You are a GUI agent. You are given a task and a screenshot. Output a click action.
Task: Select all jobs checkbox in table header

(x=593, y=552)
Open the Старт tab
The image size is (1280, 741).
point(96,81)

• AIM OF THE TASK
The entries are to be transcribed exactly, each line in full.

• EXPECTED OUTPUT
You are a GUI agent. You are given a task and a screenshot. Output a click action.
Task: Select all jobs checkbox in table header

(x=593, y=552)
Open the Старт tab
The image size is (1280, 741).
point(96,81)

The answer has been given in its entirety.